Gary Paulsen is one of America’s most popular writers for young people. After running away from home at the age of fourteen and traveling with a carnival, Paulsen acquired a taste for adventure. A youthful summer of rigorous chores on a farm; jobs as an engineer, construction worker, ranch hand, truck driver and sailor; and two rounds of the 1,180-mile Alaskan dog sled race, the Iditarod; have provided ample material from which he creates his powerful stories.
After working as a satellite technician and magazine proofreader, he moved to northern Minnesota where he rented a cabin on a lake and completed his first novel.
Paulsen says it is his overwhelming belief in young people that drives him to write. His intense desire to tap deeply into the human spirit and to encourage readers to observe and care about the world around them has brought him both enormous popularity with young people and critical acclaim from the children’s book community. Paulsen is a master storyteller who has written more than 175 books and some 200 articles and short stories for children and adults. He is one of the most important writers of young adult literature today and three of his novels — Hatchet, Dogsong and The Winter Room — were Newbery Honor Books. His books frequently appear on the best books lists of the American Library Association.
Paulsen and his wife, Ruth Wright Paulsen, an artist who has illustrated several of his books, divide their time between a home in New Mexico and a boat in the Pacific.
To see Paulsen on video, click here.
Q: What are your childhood memories concerning your family and reading? It wasn’t encouraged at all?
A: I can’t remember ever seeing my parents or family members pick up a book. I didn’t come from a family of readers. I didn’t become a reader until I was in my early teens and that’s because a librarian gave me a book, and reading turned in to a great escape from my crummy home life.
Q: You’ve said you flunked school classes and were a poor reader. Tell us about how that got turned around, and what reading meant to you when you finally latched onto it.
A: The librarian gave me a book and I really struggled to finish it. Somehow, though, I hung in there long enough to get to the last page. I went back to the library to return the book and she handed me another one. I’d like to say I chose to read, but it was kind of thrust upon me. I kept reading and returning the books and she kept handing me more–I’m not sure I loved it so much as I felt duty-bound to read what she kept choosing for me. Until, finally, inevitably, I guess, knowing what I do know about books and readers, I fell in love with reading. I loved the sense of escape. I hid away from my screaming drinking parents, tucked in a corner of the basement with a book and the words took me far away from my hiding spot behind the furnace. And made me start to hope there was something other than this in the world.

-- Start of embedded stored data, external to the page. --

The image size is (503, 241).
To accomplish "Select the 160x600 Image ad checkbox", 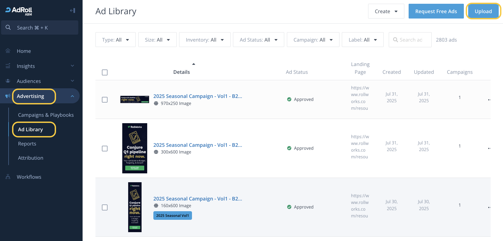I will 105,207.
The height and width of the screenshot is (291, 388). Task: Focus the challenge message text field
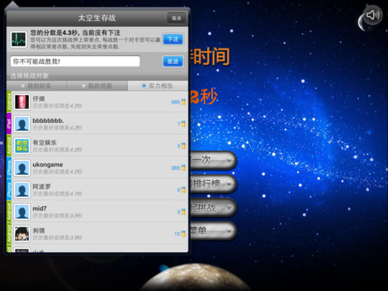tap(75, 61)

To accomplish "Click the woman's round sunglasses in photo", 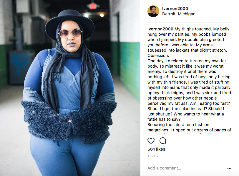I will click(x=70, y=33).
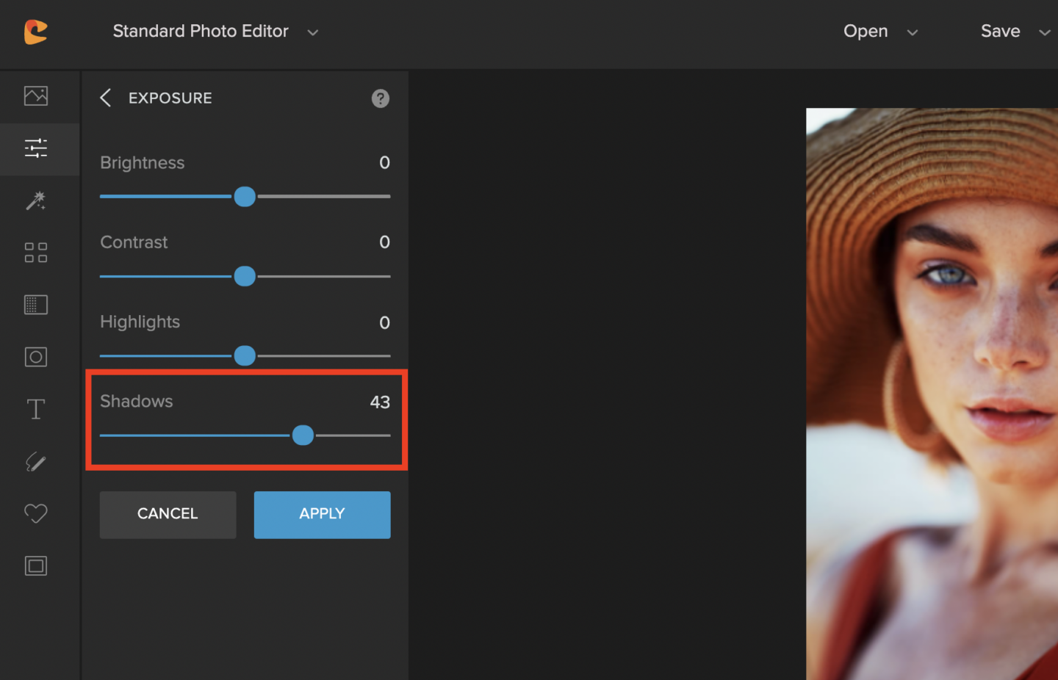Select the Textures icon in sidebar

[36, 305]
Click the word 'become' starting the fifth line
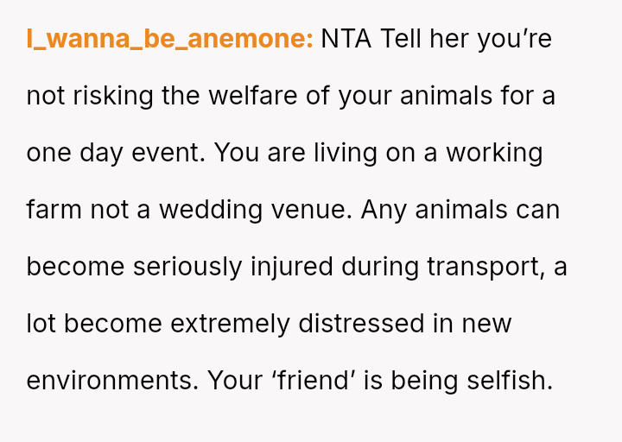 point(75,267)
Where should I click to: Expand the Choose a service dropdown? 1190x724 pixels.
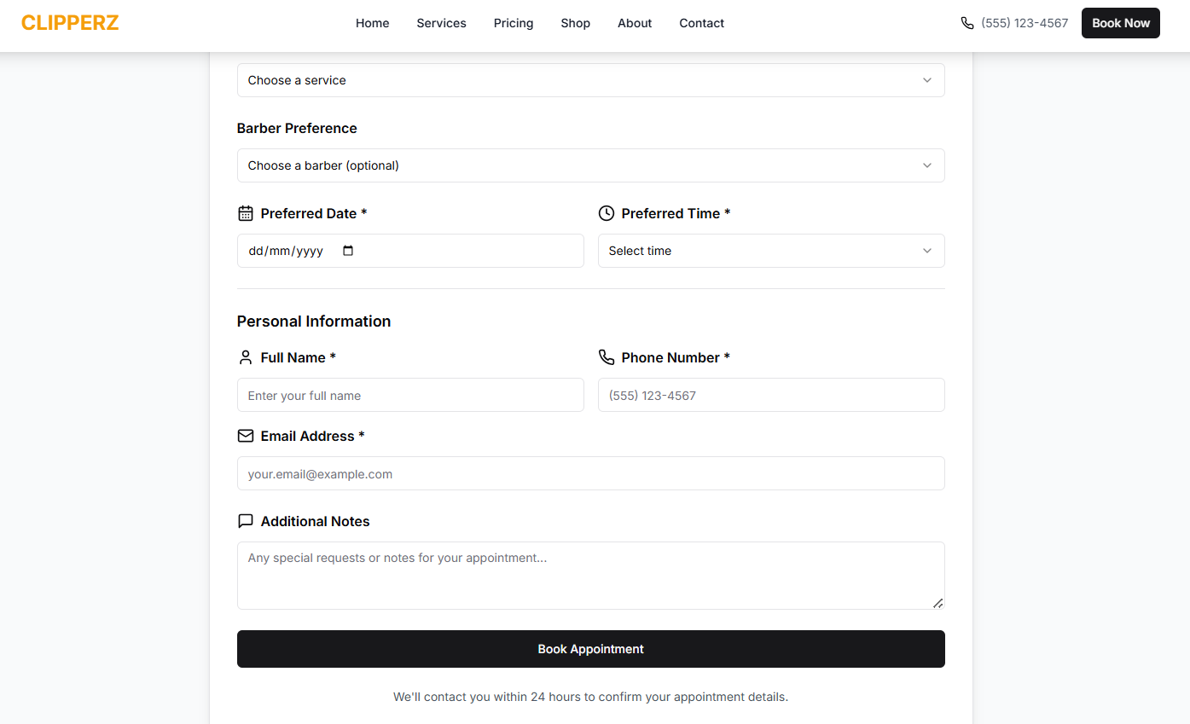pos(590,80)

Q: Why do you think kids crave adventure stories, and has that craving changed at all during the course of your career (for instance, a desire for a fantasy/adventure mix, fewer adventure books out there, male versus female interest)?
A: I think readers crave new experiences and a sense of the familiar. From what I’ve seen as a reader and a writer, people seem to read to learn about situations they’ll never face and to find common links with people they don’t know. I’m not sure that the basic desire for good stories has ever changed in readers; I think there are trends and new or blended genres, but I believe, at the end of the day, if you write a good story, it’s just a flat out good story, no matter how you label it and it will find an audience and, I hope stand the test of time.
Q: Why do you think boys read less than girls?
A: I think that’s the conventional wisdom. Certainly, when I started writing for young people, I was told not to write for boys. When I asked why, I was told because boys don’t read. When I asked why they don’t read, I was told, there aren’t any books for them. I don’t think that’s true anymore, even though I’m no reading expert and I haven’t done any research past my own observation and experience.
Q: Is that something that needs to be addressed, and if so, how?
A: I think we need more people reading books, period. I believe that we benefit as a species from more people reading more books.
Q: What’s your best advice to parents of reluctant readers?
A: I’m no expert, but if I were to guess, I’d say having books available—taking your kids to the bookstore and library to pick out books on a regular basis—and being seen reading yourself might be the best things. Oh, and let them find what they want to read. I think it’s important to help develop a love of books in general and then worry about the kind of books later. If your kids reading and enjoying comic books or books below grade level or books you don’t personally enjoy, they’re still reading and that can’t be anything but good.
Q: What are you working on these day?
A: I am just finishing up another Kevin book (after Liar Liar, Flat Broke, Crush, and next summer’s Vote); it’s called Family Ties. And my son Jim and I have a book coming out in January called Road Trip, we’re working on the companion book called Field Trip because we had so much fun working together. I’ve got some other projects in mind, too, more experimental and nontraditional. We’ll see how that goes. I’m having a great time writing, whatever happens to my books later. I’ve been working on a number of projects off and on for years and now I’m not sure what comes next because I’m working on a few things at once, we’ll just have to see which ones get done in which order.